According to a recent announcement made by the White House, a multidisciplinary "Battery500 Consortium" that is headed by U.S. Department of Energy’s (DOE) Pacific Northwest National Laboratory (PNNL) has been formed, and aims to make vehicle battery technologies cheaper. A fund of up to $10 million per year for five years will be awarded to the Battery500 Consortium to support DOE’s motive of decreasing the cost of vehicle battery technologies.
The main goal of the team is to produce three times the specific energy compared to the current battery technology, and also to achieve 1,000 electric vehicles cycles. As a result, a considerably lighter weight, smaller, less expensive battery pack costing about $100/kWh or less, and highly economical electric vehicles can be obtained.

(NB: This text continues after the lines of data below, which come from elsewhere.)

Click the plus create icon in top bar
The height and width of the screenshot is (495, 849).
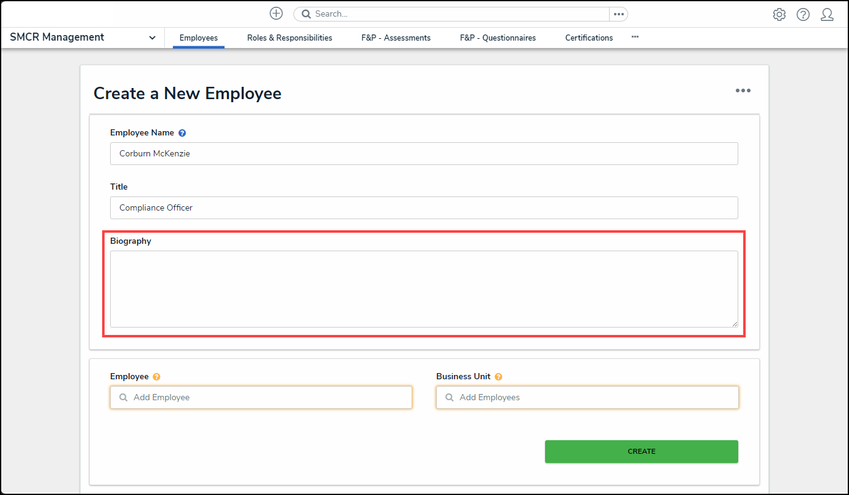click(x=276, y=14)
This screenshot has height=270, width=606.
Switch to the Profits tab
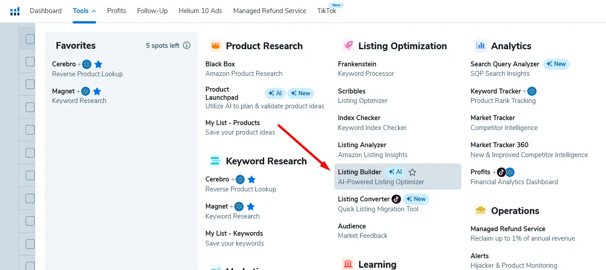tap(117, 11)
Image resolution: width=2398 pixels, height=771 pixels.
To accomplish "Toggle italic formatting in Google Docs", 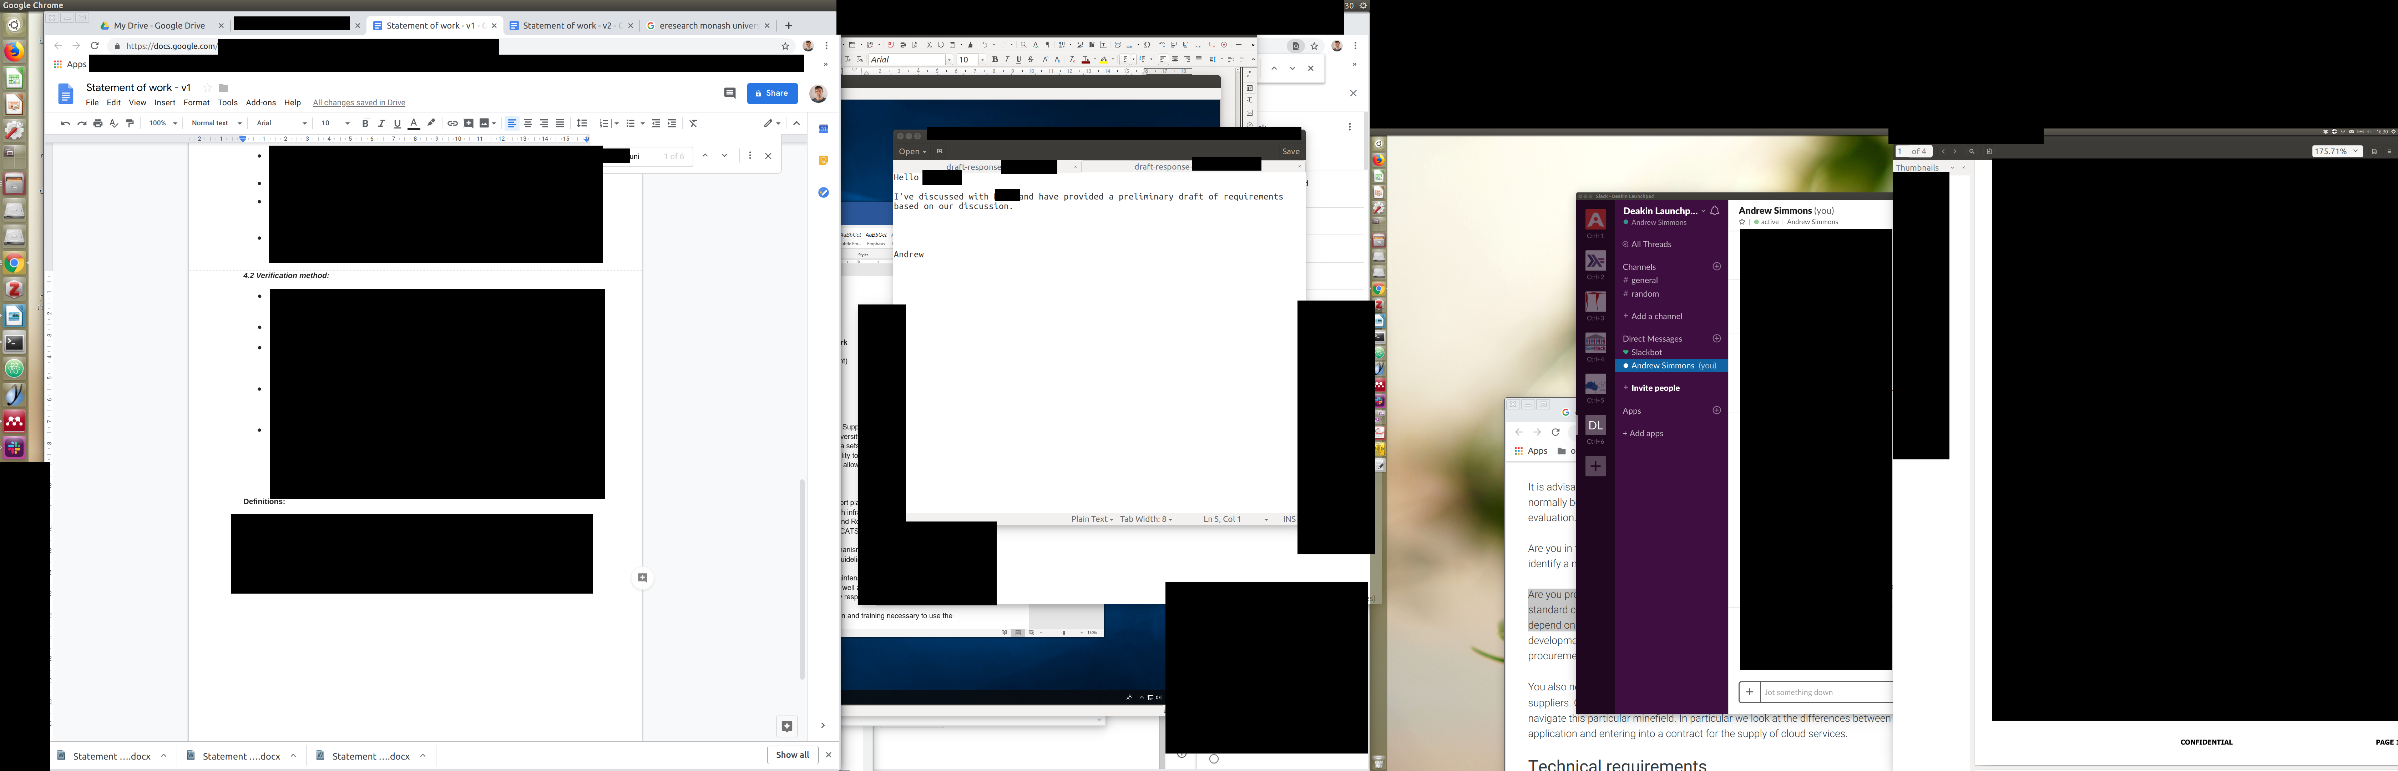I will tap(382, 123).
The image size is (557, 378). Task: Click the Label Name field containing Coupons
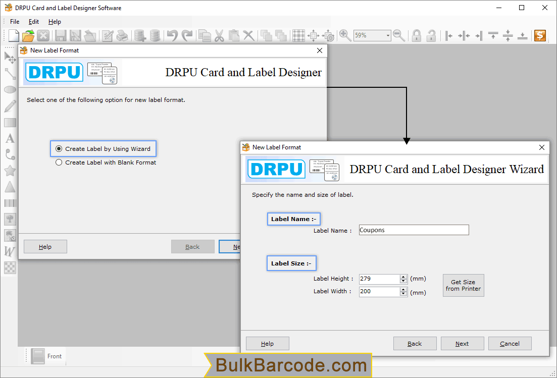(414, 230)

M. Stanley Whittingham who is a renowned professor of chemistry at Binghamton University, will head his Energy Storage team.
We hope to extract as much energy as possible while, at the same time, producing a battery that is smaller and cheaper to produce. This consortium includes some of the brightest minds in the field, and I look forward to working with them to create lithium batteries that will power future electric vehicles more affordably.
M. Stanley Whittingham, Professor of Chemistry, Binghamton University
The scientists will pair lithium metal as the negative electrode with two varied materials for the positive electrode of the battery in order to design cell architectures and new electrode. This re-designed battery will help prevent unwanted side reactions and will lead to a significant improvement in the battery performance.
The Battery500 Consortium also includes PNNL, Brookhaven National Laboratory, Idaho National Laboratory, SLAC National Accelerator Laboratory, Stanford University, University of California, San Diego, University of Texas at Austin, University of Washington, IBM (advisory board member), and Tesla Motors, Inc. (advisory board member).
Ideas from others are welcomed because the consortium believes that diversity in experience and opinions most of time provide better solutions. The team has decided to allocate 20% of its total budget for "seedling projects”, or work depending on proposals from the entire battery research community.